Hard to believe, but there is some actual “design” that can go into your shares and capital structure (outside of the set of “fundamental rights” described in last month’s post that must be attached to at least one class or classes of shares). Shares are “designed” by giving attributes generally in the form of economic and/or governance rights.

 

*Economic Rights. There’s a lengthy list of options here, but a few of the more common ones are designing shares with the rights for:
>Dividends. Dividends can be fixed, cumulative or participating, or some variation thereof. They can also be payable in cash, in specie or in stock.
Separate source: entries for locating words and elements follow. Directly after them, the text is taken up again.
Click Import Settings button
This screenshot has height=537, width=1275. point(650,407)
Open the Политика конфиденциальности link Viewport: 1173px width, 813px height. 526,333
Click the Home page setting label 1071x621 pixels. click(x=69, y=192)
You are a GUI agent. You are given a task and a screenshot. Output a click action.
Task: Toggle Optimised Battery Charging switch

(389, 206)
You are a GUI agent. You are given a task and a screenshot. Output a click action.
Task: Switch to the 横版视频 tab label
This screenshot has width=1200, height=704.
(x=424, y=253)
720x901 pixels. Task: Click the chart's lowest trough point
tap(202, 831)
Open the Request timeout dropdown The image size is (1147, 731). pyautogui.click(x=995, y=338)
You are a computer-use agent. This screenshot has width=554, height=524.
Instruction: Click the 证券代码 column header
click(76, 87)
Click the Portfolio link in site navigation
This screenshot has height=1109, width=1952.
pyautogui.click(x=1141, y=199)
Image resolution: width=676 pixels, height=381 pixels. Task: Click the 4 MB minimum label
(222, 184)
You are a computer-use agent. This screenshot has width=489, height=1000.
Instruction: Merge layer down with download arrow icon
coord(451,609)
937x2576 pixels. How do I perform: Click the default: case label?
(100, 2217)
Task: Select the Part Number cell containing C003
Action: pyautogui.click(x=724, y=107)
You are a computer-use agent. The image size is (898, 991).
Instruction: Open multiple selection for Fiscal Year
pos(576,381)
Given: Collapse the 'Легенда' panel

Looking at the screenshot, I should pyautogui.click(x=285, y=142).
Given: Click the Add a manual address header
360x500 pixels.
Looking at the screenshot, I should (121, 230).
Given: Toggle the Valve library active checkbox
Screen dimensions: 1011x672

The participating attribute is one to watch, since a Participating Preferred Share (for example) provides for further participation in the earnings of the Company after the dividend is paid to the Preferred Shareholder. This is in contrast to a non-participating Preferred Share, which would typically provide only for a fixed dividend amount.
>Conversion. The ability to convert one class of shares into another class of shares (i.e. Prefs to Commons) based on certain conditions which may be fixed or floating in terms of the resulting, as-converted number of shares and may also be tied to certain triggering events (i.e. convertible upon a sale of the Company).
>Anti-Dilution. Typically tied to the conversion right to protect shareholders holding convertible shares from the actions that would make their conversion right less valuable. Special caution should be taken here since you do not want to create restrictions that would inhibit an equity investment or capital reorganization down the road.
>Others. Redemption, Sinking Fund, Retraction, Purchase by Corporation, Tracking and more.

 

*Governance Rights. This is often seen to be the most important right of a shareholder, being the right to:
>Vote. The ability to have a say in the decisions of the Company is a powerful right to be given or not to be given to a class of shares. It’s a right that can be modified or designed to fit a variety of circumstances (i.e. a class of shares may only have this voting right if the Company’s fails to pay dividends) and can be governed by the terms of a shareholders’ agreement where the shareholders agree to vote their shares in a certain way. Additionally, under corporate law ALL shares regardless of whether they have been given the right to vote in the Company’s articles, have the right to vote on certain “fundamental changes” affecting the Company (i.e. on the Company’s sale, dissolution, amalgamation or continuation into a new jurisdiction).